> [YOUR OBJECTIVE]:
From the usage notes for the enhancer-identification code, pull out the stretch from "Figure3 and supp.Figure3: For" through "Kaplan (Biorxiv, 2018)", word for word.

> [SUPPLIED PASSAGE]:
Second PSSM model - uses PWM of denovo motif (first result in Homer findMotifs, when running on positive vs. negative data): for simulated_data project: python3 /PSSM_straw_man_model/straw_man_model.py simulated_data_denovo <normal_sigma> for other projects: python3 /PSSM_straw_man_model/straw_man_model.py <project_name>

for example, python3 /PSSM_straw_man_model/straw_man_model.py simulated_data_CEBPA_JASPAR normal_40 python3 /PSSM_straw_man_model/straw_man_model.py simulated_data_denovo normal_40


The code shown below was used to generate the figures in the paper [1]

Figure2: python3 /roc_comparison.py simulated_data_CEBPA_JASPAR <normal_sigma> for example, python3 /roc_comparison.py simulated_data_CEBPA_JASPAR normal_40

Figure3 and supp.Figure3: For TF projects: python3 /CNN/display_heatmap_TF.py <project_name> [<k>]

for example: python3 /CNN/display_heatmap_TF.py TF_vs_negative_data python3 /CNN/display_heatmap_TF.py TF_vs_k_shuffle <k> and similarly for enhancer projects: python3 /CNN/display_heatmap_enhancer.py H3K27ac_vs_negative_data python3 /CNN/display_heatmap_enhancer.py H3K27ac_vs_k_shuffle <k>

Figure5: python3 /CNN/display_k_graph_different_models.py TF_vs_k_shuffle negative_data_vs_k_shuffle H3K27ac_vs_k_shuffle


This package was developed by Dikla Cohn, as part of work on the paper [1]. Please cite this paper if using the package


[1] "Enhancer Identification using Transfer and Adversarial Deep Learning of DNA Sequences" D. Cohn, O. Zuk and T. Kaplan (Biorxiv, 2018)

> [SUPPLIED RECORDS]:
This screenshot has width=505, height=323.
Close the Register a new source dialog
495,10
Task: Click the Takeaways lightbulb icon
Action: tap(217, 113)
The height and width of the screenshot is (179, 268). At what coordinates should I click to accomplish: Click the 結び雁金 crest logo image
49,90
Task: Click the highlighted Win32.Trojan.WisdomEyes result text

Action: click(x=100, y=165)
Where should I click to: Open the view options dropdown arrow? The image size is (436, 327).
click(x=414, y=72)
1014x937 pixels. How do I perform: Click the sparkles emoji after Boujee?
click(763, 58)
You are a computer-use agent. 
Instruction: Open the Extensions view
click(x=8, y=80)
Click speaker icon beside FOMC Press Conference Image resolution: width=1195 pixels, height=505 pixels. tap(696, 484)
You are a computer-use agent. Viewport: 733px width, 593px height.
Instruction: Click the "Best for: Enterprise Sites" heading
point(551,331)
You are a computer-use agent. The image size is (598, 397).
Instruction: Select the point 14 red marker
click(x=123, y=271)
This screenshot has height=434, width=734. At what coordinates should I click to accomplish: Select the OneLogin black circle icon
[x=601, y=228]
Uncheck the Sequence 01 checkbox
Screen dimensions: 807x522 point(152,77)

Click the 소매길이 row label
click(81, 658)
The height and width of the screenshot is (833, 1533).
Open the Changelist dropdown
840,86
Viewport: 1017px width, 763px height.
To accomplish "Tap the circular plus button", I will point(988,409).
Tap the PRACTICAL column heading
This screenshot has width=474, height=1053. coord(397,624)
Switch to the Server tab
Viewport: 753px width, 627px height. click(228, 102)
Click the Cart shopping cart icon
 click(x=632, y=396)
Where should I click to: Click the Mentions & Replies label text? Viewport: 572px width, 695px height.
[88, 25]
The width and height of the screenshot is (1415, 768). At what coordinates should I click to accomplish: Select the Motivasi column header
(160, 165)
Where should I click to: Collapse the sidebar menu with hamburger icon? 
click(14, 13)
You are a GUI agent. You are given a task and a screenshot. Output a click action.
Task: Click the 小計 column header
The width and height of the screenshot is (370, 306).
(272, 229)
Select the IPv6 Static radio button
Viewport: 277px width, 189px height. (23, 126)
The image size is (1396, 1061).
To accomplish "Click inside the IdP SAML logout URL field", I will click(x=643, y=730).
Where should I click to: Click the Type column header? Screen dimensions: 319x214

> [ANSWER FOR THIS EXERCISE]:
Figure3 and supp.Figure3: For TF projects: python3 /CNN/display_heatmap_TF.py <project_name> [<k>]

for example: python3 /CNN/display_heatmap_TF.py TF_vs_negative_data python3 /CNN/display_heatmap_TF.py TF_vs_k_shuffle <k> and similarly for enhancer projects: python3 /CNN/display_heatmap_enhancer.py H3K27ac_vs_negative_data python3 /CNN/display_heatmap_enhancer.py H3K27ac_vs_k_shuffle <k>

Figure5: python3 /CNN/display_k_graph_different_models.py TF_vs_k_shuffle negative_data_vs_k_shuffle H3K27ac_vs_k_shuffle


This package was developed by Dikla Cohn, as part of work on the paper [1]. Please cite this paper if using the package


[1] "Enhancer Identification using Transfer and Adversarial Deep Learning of DNA Sequences" D. Cohn, O. Zuk and T. Kaplan (Biorxiv, 2018)